Zeker als je zo’n verhaal voor de eerste keer hoort, maakt het door zijn precisie een buitengewoon overtuigende indruk. Wát zeg je? Het zoontje van de buurvrouw van de groenteboer? In de Efteling!? Maar dan hoor je het nog een keer, en blijkt het zoontje een dochtertje – van de werkster van de buurvrouw van de bakker. Enzovoorts: zoals bij alle verhalen die mondeling worden overgeleverd, veranderen bij moderne sagen de details voortdurend, al blijft de plot verrassend stabiel.
En ze komen niet uit het niets: ze hebben allemaal voorouders, zusters en neven. De Efteling-geschiedenis is een verhaal met een stamboom. Wat volgt is een ruwe schets van de belangrijkste takken.

Een aantal vertellers wist wie de ontvoerders uit de Efteling waren. Uit de eerder aangehaalde fax:

Later blijkt dat bendes Roemenen op deze manier kinderen ontvoeren: ze spreken de kinderen aan in het park, beloven ze van alles en nemen ze mee. Vervolgens worden ze dan verkocht. Ook in Eurodisney zou dit soort dingen gebeuren. De ontvoerders maken steeds deel uit van goed georganiseerde criminele bendes.

Volgens sommige versies van het verhaal worden de kinderen verkocht door handelaars in menselijke organen. Zij ontdoen hen van hun nieren en verkopen die aan schatrijke patiënten die een donornier nodig hebben.
Moderne sagen over gestolen nieren doen al meer dan vijftien jaar de ronde en als we het motief iets abstracter formuleren, blijkt de geschiedenis nog veel ouder. Want verhalen over kinderen die geroofd en gedood worden om een rijke lijder aan een ernstige ziekte te genezen, zijn al minstens tweeduizend jaar bekend, zoals de volgende voorbeelden, die ver uiteenliggen in ruimte en tijd, illustreren.

* Over keizer Constantijn werd verteld dat het bloed van kleine kinderen hem zou kunnen genezen van zijn melaatsheid.

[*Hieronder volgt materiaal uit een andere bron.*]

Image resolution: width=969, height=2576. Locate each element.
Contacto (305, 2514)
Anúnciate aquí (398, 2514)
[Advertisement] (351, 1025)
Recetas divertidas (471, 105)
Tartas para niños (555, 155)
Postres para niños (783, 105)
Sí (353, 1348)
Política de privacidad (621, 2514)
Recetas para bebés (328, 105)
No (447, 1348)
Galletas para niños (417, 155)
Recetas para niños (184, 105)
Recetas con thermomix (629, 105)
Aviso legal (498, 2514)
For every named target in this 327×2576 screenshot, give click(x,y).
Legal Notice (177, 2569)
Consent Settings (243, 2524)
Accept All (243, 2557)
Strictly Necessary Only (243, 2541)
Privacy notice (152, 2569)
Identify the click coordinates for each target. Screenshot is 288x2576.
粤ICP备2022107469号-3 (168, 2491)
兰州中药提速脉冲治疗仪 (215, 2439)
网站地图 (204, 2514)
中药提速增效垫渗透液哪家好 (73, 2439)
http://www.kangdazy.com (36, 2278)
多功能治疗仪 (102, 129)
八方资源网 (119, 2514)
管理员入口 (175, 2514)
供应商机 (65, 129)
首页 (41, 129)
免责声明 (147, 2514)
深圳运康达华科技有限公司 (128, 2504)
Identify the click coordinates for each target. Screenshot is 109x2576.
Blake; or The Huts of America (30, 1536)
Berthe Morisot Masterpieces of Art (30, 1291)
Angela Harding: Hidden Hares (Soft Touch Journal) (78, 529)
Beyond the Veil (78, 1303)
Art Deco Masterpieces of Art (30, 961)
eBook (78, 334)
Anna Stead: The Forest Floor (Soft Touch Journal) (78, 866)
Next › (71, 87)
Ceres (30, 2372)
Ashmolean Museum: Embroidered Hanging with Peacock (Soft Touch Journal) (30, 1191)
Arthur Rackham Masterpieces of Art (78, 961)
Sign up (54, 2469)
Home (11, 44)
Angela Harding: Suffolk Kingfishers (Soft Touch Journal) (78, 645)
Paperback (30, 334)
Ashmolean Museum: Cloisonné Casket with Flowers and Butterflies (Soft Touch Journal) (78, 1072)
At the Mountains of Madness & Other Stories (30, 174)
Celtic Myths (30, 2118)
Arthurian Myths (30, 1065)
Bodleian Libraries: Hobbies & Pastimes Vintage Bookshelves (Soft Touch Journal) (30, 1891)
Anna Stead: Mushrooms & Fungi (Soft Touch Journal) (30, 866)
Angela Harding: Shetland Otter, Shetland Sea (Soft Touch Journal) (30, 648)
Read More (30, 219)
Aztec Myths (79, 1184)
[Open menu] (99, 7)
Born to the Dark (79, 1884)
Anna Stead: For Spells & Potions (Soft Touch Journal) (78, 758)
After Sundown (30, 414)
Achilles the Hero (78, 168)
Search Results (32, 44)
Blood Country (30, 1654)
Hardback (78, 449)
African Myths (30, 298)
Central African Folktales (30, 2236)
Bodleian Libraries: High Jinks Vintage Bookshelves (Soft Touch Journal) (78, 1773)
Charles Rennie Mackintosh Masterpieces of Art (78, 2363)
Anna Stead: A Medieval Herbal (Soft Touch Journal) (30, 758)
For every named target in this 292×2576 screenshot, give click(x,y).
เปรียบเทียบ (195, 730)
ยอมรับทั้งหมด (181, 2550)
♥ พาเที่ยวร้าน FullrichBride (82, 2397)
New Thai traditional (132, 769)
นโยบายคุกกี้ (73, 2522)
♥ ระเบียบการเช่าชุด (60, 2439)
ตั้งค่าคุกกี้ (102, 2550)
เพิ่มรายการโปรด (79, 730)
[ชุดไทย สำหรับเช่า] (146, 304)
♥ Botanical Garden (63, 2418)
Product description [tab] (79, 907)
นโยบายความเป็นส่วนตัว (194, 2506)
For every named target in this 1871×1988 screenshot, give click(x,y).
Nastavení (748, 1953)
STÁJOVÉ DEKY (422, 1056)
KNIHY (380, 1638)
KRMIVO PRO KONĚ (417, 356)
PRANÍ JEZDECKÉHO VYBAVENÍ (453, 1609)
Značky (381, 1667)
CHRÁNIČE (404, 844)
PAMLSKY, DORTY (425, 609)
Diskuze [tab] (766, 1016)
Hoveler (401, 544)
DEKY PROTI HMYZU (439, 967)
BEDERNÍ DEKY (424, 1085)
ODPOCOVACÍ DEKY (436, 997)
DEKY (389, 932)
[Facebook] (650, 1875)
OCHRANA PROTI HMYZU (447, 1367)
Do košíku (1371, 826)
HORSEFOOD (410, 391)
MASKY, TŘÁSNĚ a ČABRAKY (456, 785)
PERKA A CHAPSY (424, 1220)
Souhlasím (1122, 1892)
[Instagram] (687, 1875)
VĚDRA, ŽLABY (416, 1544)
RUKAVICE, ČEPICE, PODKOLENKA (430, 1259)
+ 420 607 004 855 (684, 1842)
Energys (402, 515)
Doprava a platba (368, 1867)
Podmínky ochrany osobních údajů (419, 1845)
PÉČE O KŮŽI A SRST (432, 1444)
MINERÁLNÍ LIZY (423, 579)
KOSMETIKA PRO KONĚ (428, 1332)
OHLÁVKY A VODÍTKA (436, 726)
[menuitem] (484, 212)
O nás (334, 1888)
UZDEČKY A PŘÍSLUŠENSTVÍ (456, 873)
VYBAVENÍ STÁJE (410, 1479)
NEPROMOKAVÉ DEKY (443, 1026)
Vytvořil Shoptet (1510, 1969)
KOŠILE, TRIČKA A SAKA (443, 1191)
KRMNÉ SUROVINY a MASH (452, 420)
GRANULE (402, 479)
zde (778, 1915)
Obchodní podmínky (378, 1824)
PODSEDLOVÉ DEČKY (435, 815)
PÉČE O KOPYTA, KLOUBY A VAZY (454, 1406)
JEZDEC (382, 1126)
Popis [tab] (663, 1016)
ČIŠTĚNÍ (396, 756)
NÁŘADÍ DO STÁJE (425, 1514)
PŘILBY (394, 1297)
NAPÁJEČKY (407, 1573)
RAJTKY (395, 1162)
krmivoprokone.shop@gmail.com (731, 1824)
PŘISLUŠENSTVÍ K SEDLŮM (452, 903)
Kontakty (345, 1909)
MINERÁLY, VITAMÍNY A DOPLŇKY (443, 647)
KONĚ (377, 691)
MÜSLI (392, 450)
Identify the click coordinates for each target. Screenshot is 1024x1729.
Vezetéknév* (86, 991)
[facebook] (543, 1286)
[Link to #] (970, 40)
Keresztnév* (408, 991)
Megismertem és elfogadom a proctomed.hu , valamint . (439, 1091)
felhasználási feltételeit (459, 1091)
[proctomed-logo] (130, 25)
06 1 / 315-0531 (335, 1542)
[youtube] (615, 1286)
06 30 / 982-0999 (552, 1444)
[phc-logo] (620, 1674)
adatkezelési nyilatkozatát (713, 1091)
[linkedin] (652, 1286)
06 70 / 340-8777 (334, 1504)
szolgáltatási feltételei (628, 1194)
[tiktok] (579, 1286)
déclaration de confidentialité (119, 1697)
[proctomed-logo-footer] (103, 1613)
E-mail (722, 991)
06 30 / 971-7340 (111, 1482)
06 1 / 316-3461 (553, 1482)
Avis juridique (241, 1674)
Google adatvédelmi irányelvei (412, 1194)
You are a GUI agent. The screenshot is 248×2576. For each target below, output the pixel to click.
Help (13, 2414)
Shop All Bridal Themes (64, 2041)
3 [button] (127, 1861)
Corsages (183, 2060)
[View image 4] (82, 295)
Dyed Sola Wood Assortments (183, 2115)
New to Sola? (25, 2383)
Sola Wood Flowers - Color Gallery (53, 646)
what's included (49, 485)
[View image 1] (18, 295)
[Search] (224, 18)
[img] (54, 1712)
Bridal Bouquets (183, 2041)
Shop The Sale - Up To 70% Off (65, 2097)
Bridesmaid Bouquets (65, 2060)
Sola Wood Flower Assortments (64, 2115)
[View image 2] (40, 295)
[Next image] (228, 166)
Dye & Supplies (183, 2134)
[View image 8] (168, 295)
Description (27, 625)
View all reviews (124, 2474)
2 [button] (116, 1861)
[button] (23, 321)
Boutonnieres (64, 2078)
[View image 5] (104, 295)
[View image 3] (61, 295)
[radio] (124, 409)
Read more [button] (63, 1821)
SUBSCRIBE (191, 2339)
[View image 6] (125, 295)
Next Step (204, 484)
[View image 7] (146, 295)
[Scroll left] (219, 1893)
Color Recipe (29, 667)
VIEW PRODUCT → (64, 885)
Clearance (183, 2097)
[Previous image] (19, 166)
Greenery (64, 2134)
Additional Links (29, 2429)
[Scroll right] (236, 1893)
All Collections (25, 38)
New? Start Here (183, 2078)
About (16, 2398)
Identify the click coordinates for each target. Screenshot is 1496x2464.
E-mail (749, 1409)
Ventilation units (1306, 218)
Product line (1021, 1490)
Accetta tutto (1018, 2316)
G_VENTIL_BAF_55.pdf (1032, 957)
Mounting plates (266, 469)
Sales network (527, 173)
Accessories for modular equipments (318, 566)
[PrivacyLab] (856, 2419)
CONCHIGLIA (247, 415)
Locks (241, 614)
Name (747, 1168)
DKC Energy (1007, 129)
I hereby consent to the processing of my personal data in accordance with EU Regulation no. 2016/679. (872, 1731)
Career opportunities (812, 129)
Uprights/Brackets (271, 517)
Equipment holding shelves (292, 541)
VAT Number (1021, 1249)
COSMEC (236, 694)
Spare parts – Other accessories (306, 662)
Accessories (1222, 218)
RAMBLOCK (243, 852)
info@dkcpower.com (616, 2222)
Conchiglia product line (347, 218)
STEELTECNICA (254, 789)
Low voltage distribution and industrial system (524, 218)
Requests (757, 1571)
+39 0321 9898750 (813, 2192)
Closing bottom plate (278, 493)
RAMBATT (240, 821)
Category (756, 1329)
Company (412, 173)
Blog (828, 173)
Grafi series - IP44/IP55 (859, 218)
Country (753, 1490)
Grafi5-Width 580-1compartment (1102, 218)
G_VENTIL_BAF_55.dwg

Hij weigerde die remedie, en werd door God beloond met een wondergenezing.

* In mei 1750 braken in Parijs rellen uit, omdat het gerucht ging dat de politie kinderen oppakte. De kinderen werden opengesneden, zei men, en bloedden leeg in een bad, omdat koning Lodewijk XV alleen door hun bloed van zijn ziekte kon genezen.

* Ook in het achttiende-eeuwse Antwerpen was het gerucht bekend. Ouders maakten daar hun kinderen bang met de ‘bloedkaros’. In een prachtige koets, getrokken door vier paarden, zit een rijke dame, die kinderen die laat buiten spelen lokt met snoep en de belofte dat ze op haar kasteel met haar dochter mogen spelen. Als ze hen niet kan lokken, sleurt ze hen naar binnen. In haar kasteel worden hun grote tenen afgehakt en bloeden ze leeg in een bad voor een koning die aan een ernstige ziekte lijdt en alleen kan worden genezen met het bloed van kinderen onder de zeven.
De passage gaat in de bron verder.